33 year-old Hungarian photographer Marton Perlaki presents Bird, Bald, Book, Bubble, Brick, Potato, a quite unusual body of work tinged with dark humor that earned Marton a place among this year’s emerging photographers selected through Foam Magazine‘s prestigious Talent Call.
Hello Marton, thank you for this interview. What are your main interests as a photographer?
I am an overly curious person and this is probably part of the reason why I became a photographer. I am intrigued by many aspects of photography, and I’m especially interested in the psychology of perception rather than the technicalities of the medium: I’m most curious about the context of a picture and the possible conversations between photographs.

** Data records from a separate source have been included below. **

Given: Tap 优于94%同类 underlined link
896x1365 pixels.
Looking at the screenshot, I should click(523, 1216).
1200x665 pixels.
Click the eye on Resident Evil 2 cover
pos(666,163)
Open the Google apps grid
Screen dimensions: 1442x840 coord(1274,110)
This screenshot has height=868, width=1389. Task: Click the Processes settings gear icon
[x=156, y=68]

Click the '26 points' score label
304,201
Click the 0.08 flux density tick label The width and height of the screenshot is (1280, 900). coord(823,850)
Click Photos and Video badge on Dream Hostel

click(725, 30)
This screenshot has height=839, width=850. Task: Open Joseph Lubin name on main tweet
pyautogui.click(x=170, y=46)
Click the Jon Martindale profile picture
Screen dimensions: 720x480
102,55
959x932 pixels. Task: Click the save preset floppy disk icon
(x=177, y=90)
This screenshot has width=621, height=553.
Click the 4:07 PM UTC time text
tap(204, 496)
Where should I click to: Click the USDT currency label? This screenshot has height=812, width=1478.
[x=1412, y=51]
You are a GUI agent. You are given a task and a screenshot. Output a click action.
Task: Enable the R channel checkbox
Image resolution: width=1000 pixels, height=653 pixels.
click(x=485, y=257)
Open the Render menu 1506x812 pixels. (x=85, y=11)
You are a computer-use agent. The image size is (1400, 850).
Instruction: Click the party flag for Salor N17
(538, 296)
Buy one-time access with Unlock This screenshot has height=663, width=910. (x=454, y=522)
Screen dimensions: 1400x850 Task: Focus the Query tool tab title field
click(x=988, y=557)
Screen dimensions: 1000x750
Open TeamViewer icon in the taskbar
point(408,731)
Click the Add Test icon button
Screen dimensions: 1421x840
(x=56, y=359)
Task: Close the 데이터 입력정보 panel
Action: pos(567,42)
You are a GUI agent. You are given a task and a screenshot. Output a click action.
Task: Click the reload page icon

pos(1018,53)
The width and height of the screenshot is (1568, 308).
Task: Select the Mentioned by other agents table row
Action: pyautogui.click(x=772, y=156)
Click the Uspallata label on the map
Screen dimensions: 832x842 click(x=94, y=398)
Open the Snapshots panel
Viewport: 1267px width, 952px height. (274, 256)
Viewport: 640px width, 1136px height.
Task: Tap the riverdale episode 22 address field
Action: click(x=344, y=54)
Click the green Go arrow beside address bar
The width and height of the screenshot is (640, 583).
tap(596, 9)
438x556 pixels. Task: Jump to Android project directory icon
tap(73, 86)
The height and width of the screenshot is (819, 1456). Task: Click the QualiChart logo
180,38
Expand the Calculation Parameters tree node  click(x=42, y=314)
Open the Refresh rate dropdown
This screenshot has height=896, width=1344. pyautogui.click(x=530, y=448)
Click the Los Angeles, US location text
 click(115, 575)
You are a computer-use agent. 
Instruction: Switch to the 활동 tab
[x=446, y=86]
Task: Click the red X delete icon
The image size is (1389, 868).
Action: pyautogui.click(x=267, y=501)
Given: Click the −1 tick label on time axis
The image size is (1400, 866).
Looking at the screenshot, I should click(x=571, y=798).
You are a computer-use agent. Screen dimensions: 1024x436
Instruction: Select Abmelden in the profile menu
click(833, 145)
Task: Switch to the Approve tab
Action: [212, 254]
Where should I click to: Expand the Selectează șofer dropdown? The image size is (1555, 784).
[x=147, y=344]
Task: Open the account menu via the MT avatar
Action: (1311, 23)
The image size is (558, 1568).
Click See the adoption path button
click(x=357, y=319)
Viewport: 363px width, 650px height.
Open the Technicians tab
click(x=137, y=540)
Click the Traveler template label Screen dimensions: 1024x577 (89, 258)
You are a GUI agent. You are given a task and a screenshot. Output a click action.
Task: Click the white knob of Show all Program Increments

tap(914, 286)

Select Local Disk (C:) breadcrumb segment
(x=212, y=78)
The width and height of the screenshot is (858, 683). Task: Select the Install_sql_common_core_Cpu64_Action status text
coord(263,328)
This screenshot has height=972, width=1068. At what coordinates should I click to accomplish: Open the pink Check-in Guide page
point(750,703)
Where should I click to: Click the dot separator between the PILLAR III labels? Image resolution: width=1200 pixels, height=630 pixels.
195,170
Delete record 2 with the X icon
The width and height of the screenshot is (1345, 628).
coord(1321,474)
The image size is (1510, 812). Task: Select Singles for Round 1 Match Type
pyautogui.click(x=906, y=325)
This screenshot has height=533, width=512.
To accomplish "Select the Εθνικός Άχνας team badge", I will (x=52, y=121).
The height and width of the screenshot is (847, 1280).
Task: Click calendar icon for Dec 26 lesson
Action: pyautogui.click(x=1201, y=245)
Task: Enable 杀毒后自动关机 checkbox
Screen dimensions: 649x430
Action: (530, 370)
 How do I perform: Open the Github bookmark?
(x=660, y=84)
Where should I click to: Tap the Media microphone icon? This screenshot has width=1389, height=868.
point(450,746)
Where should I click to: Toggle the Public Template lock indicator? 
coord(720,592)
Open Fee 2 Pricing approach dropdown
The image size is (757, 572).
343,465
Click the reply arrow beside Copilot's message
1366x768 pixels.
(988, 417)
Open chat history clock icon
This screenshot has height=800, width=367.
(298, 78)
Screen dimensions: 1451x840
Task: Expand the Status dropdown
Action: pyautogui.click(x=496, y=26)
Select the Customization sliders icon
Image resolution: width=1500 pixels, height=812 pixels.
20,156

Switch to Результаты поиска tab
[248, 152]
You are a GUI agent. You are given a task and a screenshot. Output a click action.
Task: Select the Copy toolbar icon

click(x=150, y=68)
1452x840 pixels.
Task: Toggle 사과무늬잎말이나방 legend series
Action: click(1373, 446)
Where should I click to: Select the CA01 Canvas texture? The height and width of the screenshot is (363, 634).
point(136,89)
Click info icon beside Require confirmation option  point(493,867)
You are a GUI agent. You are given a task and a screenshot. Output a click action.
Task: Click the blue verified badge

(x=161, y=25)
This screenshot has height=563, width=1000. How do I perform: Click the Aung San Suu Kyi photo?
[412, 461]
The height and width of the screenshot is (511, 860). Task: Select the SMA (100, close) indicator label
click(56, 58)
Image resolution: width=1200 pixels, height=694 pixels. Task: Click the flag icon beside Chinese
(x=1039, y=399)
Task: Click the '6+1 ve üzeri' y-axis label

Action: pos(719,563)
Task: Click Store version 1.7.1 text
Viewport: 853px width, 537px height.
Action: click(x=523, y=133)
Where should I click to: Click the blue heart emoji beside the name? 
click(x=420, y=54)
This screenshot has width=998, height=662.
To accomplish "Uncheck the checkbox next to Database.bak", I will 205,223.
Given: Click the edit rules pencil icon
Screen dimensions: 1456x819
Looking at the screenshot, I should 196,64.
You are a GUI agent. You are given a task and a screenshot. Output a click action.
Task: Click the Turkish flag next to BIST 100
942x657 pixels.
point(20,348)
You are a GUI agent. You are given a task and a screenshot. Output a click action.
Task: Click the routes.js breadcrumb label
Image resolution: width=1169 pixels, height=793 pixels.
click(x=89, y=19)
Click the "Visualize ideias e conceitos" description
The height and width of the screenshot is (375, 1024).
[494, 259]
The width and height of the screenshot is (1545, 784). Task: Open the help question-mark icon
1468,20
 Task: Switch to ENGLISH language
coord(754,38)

Please introduce us to your series Bird, Bald, Book, Bubble, Brick, Potato. What is it about, and what themes are you touching on with this body of work?
This is an ongoing series I started in the summer of 2014 that uses two photographic genres: still life, and staged portraiture applied to a specific subject. I think of these photographs as a sort of visual poems touching on the subjects of defenselessness, fragility and the fleeting.
The project started as a stream of ideas. I accidentally stumbled onto some cigarette cards from the 1950s displaying useful household tips for middle-class families. At first glance the images looked silly and nonsensical; but after reading the corresponding text on the back of the card, the pictograms suddenly made sense. I’ve always been interested in how a situation can become disjointed by replacing or removing certain visual information from a picture.
The title of the series refers to the main, disparate elements we see in the photographs. How did you come to select these six particular subjects?
Bird, Bald, Book, Bubble, Brick, Potato is a working title; at any rate, it reminds me of an elementary school word learning game: which word is the odd man that you see on the pictures but does not begin with the letter B?
I feel my pictures have a certain childish absurd humor, which plays an important role in my work; even though I am always leaving a little room for melancholy.
Who is the bald man?
His name is Elemer Szatmari and he is a happy family man living in Szolnok, Hungary. I accidentally stumbled upon a photo of him on Facebook. I contacted him and asked him if I could take his photograph for a series that I was working on. He immediately said yes. I’ve photographed him many times since then, asking him to pose in the most peculiar situations for me. His enthusiasm hasn’t faded, at least not yet.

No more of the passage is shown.